→ **Aim of the exercise**: Could you restate every entry word for word, minus the pictures?

→ **Material shown**:
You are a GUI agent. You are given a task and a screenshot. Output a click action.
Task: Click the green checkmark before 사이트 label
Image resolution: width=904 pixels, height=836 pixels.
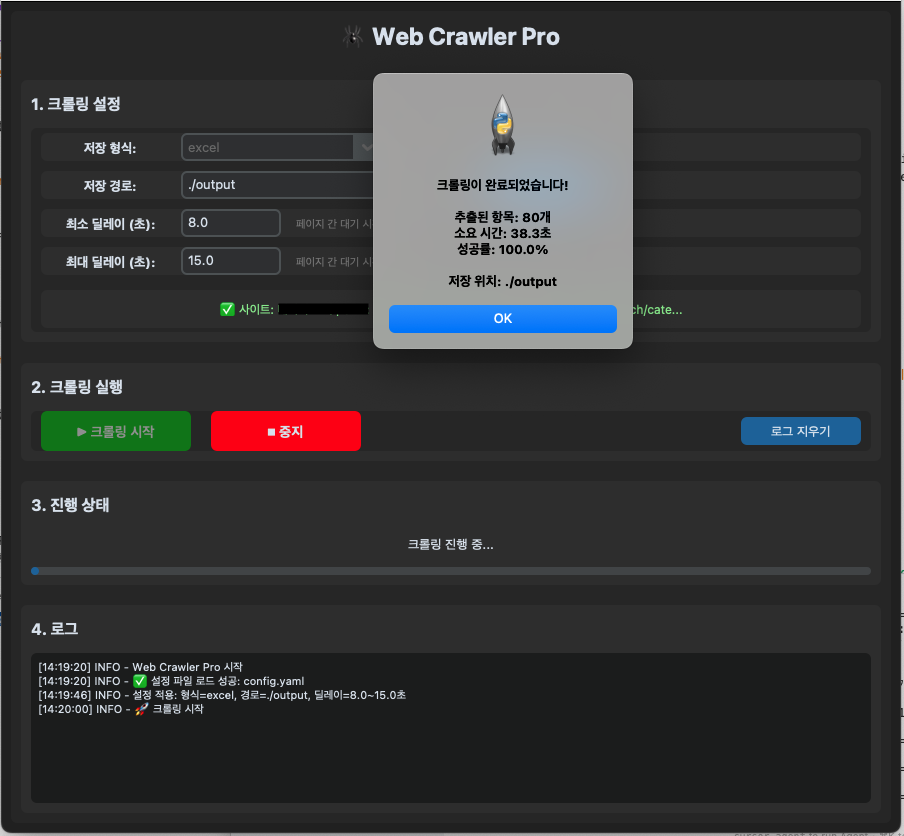(x=227, y=310)
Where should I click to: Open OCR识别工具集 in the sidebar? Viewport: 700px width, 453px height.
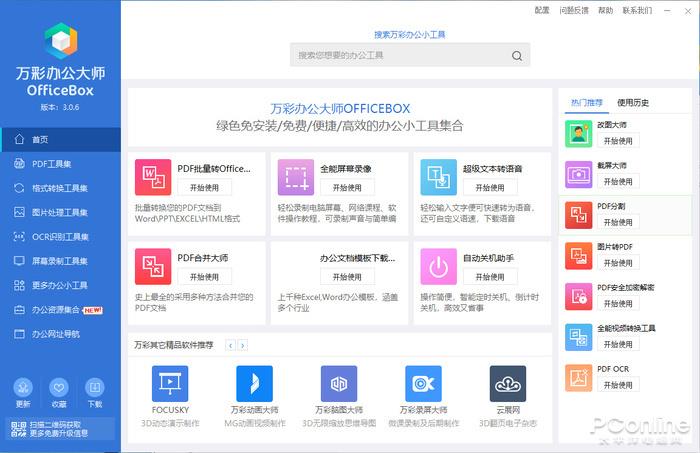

→ **Written response**:
You are a GUI agent. You are given a task and a screenshot. Output a click action.
Task: Click the green checkmark before 사이트 label
Image resolution: width=904 pixels, height=836 pixels.
(x=227, y=310)
Where should I click to: Open OCR识别工具集 in the sidebar? Viewport: 700px width, 453px height.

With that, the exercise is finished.